Similar to how we specify Agents and Scenarios in running a survey, we specify the models to use by adding them to a survey with the by() method when the survey is run. We can pass either a single Model object or a list of models to the by() method. If multiple models are to be used they are passed as a list or as a ModelList object. For example, the following code specifies that a survey be run with each of GPT 4 and Gemini Pro:

from edsl import Model

models = [Model('gpt-4'), Model('gemini-pro')]

from edsl import Survey

survey = Survey.example()

results = survey.by(models).run()

This code uses ModelList instead of a list of Model objects:

from edsl import Model, ModelList

models = ModelList([Model('gpt-4'), Model('gemini-pro')])

from edsl import Survey

survey = Survey.example()

results = survey.by(models).run()

This will generate a result for each question in the survey with each model. If agents and/or scenarios are also specified, the responses will be generated for each combination of agents, scenarios and models. Each component is added with its own by() method, the order of which does not matter. The following commands are equivalent:

results = survey.by(scenarios).by(agents).by(models).run()

results = survey.by(models).by(agents).by(scenarios).run()

Default model

If no model is specified, a survey is automatically run with the default model (GPT 4) (if an API key for OpenAI has been stored). For example, the following code runs a survey with the default model (and no agents or scenarios) without needing to import the Model class:

from edsl import Survey

results = survey.run()

Inspecting model details in results

After running a survey, we can inspect the models used by calling the models method on the result object. For example, we can verify the default model when running a survey without specifying a model:

from edsl import Survey

survey = Survey.example()

results = survey.run()

results.models

This will return the following information about the default model that was used:

{
   "model": "gpt-4-1106-preview",
   "parameters": {
      "temperature": 0.5,
      "max_tokens": 1000,
      "top_p": 1,
      "frequency_penalty": 0,
      "presence_penalty": 0,
      "logprobs": false,
      "top_logprobs": 3
   }
}

To learn more about all the components of a Results object, please see the Results section.

Printing model attributes

If multiple models were used to generate results, we can print the attributes in a table. For example, the following code prints a table of the model names and temperatures for some results:

from edsl import Model

models = [Model('gpt-4-1106-preview'), Model('llama-2-70b-chat-hf')]

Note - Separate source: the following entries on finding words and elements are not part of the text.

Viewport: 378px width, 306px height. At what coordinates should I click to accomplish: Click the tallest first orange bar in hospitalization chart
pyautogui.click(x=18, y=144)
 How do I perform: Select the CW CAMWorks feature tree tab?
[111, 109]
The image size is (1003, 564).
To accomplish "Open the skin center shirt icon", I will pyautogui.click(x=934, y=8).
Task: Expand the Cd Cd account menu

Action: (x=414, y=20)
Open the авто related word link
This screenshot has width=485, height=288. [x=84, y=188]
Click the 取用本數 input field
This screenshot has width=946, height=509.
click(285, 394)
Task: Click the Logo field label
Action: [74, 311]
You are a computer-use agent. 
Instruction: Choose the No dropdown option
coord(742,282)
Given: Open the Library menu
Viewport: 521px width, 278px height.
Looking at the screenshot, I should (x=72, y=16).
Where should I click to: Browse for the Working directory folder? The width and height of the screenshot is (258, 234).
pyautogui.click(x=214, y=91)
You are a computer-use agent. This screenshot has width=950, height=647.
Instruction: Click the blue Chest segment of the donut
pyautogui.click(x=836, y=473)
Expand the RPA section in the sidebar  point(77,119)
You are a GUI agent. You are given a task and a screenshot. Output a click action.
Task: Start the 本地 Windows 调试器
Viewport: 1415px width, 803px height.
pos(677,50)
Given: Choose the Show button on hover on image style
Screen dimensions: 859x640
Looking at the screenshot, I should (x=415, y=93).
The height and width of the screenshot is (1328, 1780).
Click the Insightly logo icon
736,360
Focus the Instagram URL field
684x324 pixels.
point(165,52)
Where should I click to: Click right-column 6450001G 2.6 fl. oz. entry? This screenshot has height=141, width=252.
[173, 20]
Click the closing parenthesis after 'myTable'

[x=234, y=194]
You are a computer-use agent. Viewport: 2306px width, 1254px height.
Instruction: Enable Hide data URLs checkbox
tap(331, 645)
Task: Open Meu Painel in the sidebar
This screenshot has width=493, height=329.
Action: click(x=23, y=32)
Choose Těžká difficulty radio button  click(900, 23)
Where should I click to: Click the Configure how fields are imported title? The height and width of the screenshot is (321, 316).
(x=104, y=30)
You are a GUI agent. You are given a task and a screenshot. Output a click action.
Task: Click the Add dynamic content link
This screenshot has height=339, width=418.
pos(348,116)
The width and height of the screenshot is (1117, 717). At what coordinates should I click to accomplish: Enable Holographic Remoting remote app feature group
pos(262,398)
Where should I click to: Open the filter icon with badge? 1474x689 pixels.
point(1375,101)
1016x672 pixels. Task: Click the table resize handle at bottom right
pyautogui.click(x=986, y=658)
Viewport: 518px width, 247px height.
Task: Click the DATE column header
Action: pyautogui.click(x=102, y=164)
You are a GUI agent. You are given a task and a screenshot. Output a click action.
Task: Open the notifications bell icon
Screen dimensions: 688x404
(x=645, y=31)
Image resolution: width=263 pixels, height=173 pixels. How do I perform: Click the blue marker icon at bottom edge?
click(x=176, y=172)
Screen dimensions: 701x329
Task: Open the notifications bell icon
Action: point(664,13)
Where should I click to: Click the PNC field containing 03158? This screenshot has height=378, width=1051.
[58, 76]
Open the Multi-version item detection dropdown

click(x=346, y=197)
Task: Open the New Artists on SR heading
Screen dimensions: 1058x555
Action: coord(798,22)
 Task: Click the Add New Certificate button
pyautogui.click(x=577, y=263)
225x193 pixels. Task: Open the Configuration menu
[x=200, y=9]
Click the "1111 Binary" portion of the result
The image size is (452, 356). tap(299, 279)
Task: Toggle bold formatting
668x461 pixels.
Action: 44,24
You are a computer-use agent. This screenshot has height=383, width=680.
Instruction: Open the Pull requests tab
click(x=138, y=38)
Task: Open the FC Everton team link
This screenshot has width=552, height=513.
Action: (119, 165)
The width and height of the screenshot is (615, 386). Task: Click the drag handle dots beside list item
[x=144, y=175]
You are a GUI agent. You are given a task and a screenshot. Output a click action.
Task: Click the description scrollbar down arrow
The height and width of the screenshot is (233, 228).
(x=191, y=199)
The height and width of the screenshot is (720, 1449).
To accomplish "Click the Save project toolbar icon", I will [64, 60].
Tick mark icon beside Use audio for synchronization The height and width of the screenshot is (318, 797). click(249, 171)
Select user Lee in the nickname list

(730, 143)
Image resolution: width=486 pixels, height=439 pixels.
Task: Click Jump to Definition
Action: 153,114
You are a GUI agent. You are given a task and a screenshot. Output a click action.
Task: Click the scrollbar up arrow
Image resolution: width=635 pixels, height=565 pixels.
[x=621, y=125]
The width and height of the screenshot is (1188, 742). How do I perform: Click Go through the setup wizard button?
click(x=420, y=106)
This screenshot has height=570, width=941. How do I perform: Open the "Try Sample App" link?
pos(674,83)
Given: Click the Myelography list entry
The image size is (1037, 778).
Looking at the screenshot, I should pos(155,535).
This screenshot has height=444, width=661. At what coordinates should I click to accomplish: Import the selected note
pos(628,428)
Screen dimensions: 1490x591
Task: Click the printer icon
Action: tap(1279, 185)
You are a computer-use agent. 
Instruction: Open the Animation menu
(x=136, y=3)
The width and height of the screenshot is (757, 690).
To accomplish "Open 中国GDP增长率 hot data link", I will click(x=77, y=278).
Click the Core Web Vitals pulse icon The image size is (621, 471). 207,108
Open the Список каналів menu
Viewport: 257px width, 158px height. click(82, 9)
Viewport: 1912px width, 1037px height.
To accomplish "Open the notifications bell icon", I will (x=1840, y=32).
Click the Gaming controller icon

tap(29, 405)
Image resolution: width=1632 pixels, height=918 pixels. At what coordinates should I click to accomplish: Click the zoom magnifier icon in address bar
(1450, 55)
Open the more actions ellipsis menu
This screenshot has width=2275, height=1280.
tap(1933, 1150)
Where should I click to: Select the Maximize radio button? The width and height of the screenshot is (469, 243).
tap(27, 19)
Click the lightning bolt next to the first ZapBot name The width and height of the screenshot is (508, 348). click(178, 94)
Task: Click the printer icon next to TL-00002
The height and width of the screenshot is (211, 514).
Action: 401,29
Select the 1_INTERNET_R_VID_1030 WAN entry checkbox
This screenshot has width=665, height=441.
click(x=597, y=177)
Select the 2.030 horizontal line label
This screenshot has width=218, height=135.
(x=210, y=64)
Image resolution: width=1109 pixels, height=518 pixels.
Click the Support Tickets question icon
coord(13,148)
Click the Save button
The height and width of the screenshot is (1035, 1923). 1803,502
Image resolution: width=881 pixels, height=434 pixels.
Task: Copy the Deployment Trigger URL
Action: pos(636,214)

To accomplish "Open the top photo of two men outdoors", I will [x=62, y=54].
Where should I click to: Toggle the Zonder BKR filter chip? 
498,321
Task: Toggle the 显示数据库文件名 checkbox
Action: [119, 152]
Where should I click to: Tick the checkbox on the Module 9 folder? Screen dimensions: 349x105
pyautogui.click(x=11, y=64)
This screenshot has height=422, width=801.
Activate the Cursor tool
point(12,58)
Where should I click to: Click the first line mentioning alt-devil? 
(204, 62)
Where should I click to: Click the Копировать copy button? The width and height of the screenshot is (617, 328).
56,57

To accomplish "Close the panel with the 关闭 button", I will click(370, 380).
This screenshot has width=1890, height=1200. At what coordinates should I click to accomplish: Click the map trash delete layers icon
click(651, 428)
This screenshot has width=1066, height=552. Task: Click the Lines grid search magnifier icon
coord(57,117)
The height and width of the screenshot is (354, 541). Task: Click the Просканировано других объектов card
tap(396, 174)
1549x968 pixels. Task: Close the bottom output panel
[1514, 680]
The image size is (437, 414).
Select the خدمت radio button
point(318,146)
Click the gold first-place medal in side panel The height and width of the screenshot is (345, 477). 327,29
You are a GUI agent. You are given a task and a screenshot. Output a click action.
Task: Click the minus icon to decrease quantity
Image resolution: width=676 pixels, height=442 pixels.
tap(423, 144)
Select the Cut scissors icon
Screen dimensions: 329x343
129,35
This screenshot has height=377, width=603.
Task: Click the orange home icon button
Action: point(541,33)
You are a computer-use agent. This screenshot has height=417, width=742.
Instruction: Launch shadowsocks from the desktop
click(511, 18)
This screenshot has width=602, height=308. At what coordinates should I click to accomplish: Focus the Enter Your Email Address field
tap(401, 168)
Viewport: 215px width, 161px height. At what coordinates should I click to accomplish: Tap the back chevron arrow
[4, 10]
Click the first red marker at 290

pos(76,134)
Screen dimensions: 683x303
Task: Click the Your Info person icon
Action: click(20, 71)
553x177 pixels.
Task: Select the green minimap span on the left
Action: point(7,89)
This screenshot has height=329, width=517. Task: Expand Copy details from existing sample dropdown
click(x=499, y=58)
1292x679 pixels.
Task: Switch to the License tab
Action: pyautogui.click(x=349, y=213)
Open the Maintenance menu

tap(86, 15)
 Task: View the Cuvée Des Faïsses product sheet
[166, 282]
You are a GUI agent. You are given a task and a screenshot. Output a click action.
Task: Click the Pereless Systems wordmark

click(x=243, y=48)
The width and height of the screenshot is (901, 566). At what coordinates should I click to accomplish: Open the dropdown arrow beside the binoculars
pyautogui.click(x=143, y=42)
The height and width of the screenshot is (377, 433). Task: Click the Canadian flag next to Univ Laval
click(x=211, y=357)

from edsl.questions import QuestionMultipleChoice, QuestionFreeText

q1 = QuestionMultipleChoice(
   question_name = "favorite_day",
   question_text = "What is your favorite day of the week?",
   question_options = ["Mon", "Tue", "Wed", "Thu", "Fri", "Sat", "Sun"]
)

q2 = QuestionFreeText(
   question_name = "favorite_color",
   question_text = "What is your favorite color?"
)

from edsl import Survey

survey = Survey([q1, q2])

results = survey.by(models).run()

results.select("model.model", "model.temperature").print()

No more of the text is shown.